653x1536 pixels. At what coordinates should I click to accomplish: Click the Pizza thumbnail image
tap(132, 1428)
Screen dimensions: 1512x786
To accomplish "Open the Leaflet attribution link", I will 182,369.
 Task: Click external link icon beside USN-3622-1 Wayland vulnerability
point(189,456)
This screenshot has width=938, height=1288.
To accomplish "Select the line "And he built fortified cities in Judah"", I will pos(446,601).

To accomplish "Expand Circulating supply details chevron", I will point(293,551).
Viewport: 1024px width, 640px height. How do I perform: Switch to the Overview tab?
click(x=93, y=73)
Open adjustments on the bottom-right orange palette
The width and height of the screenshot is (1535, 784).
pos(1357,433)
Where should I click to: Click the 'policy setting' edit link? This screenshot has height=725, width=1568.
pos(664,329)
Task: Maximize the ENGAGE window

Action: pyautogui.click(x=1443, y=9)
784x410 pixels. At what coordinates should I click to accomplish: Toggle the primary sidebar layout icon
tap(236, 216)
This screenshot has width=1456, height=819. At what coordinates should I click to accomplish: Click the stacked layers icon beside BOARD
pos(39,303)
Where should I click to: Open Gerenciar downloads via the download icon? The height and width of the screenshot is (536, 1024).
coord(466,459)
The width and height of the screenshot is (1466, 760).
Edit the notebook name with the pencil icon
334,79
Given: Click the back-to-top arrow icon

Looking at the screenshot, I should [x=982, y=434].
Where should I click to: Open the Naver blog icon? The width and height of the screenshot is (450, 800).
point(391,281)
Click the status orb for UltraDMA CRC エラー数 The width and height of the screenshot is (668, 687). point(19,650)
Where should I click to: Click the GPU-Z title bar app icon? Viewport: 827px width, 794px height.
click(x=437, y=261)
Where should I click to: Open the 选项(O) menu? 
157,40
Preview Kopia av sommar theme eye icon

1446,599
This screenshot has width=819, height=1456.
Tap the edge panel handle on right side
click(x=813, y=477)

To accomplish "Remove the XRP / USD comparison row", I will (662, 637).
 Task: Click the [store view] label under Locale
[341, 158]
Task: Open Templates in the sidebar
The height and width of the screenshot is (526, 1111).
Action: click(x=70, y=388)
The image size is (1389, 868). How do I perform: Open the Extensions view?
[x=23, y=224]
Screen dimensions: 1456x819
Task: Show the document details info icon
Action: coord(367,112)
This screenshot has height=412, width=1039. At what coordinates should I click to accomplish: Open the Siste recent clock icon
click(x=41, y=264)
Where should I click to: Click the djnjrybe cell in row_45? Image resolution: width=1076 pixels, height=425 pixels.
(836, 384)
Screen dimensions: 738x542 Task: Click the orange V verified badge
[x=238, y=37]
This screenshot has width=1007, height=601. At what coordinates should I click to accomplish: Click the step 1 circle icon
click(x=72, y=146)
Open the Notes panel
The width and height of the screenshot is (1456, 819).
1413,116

**PROMPT:** Rewrite the data from the line with "Where should I click to: Click the GPU-Z" to the line with "will (662, 637).", both included, shifting every coordinate in the answers up by 91 and keeping all other text unchanged.

**OUTPUT BELOW:**
Where should I click to: Click the GPU-Z title bar app icon? Viewport: 827px width, 794px height.
click(x=528, y=352)
Where should I click to: Open the 选项(O) menu? 
248,131
Preview Kopia av sommar theme eye icon

1537,690
This screenshot has width=819, height=1456.
Tap the edge panel handle on right side
click(x=904, y=568)

To accomplish "Remove the XRP / USD comparison row", I will (753, 728).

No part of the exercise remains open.